Dünyada her yıl kayıtlara geçen 500 bin tane irili ufaklı depremler meydana geliyor. Bunlardan 100 tanesi hasara neden olabilecek ölçekte büyüklüklere sahipken dünyaca ünlü sismologların depremlerinin zamanının kesin olarak bilinmesinin mümkün olmadığını dile getiriyor. Depremlerin öncesinde hayvanların hissederek her zamankinden daha farklı tepkiler vermesi ise afetlerin tahmin edilebileceği iddialarını yeniden güçlendirdi. Almanya’da 2020 yılında yapılan bir araştırma Kahramanmaraş depreminin sonrasında yeniden gündem olmayı başardı.

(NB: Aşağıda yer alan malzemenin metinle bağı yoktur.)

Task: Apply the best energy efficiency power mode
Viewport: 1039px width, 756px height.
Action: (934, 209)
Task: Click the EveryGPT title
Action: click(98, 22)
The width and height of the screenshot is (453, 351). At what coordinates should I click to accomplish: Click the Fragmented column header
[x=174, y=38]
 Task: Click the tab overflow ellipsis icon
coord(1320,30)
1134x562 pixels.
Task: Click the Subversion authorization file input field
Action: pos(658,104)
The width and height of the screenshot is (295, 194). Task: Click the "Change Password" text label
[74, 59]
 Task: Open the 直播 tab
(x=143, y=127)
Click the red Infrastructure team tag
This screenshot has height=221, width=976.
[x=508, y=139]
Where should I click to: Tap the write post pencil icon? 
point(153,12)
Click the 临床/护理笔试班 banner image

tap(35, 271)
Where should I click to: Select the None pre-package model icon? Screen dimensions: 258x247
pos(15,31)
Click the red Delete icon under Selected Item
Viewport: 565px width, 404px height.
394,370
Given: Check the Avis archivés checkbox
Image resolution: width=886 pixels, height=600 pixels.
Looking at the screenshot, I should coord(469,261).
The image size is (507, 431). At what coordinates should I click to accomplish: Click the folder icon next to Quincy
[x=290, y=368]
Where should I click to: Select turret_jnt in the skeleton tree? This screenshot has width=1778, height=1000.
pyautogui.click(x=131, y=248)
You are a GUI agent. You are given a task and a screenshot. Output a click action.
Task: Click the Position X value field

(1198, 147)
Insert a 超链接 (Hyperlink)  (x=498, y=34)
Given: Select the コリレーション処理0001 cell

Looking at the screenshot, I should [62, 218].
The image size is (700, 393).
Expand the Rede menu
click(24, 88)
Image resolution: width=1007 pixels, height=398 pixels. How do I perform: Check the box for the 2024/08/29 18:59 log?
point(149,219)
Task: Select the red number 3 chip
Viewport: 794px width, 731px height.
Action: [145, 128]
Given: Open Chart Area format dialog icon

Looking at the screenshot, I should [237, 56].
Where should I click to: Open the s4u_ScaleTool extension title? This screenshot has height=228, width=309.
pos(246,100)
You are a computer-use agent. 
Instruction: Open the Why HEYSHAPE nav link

2020 yılında Konstanz Üniversitesi ve Max Planck Hayvan Davranışları Enstitüsü tarafından yürütülen bir çalışmada İtalya’nın aktif sismik hareketliliklerinin olduğu bir bölgede hayvanların davranışları takip cihazları takılarak gözlemlendi. 6 inek, 5 koyun ve 2 köpeğin davranışları aylar boyunca izlendi. Bu süre zarfında 18 bin deprem meydana geldi ve hayvanların büyüklüğü 4 ve üzerinde olan depremlerin 20 saat öncesine kadar hayvanların anormal davranışlar gösterdiği tespit edildi. Ancak hayvanların davranışlarının depremin merkez üssüne olan uzaklıklarının değişmesiyle değişiklik gösterdiği belirtildi. Araştırmacılar sarsıntının merkezi yaklaştıkça davranışlardaki anormalliğin daha erken başladığını vurguladı.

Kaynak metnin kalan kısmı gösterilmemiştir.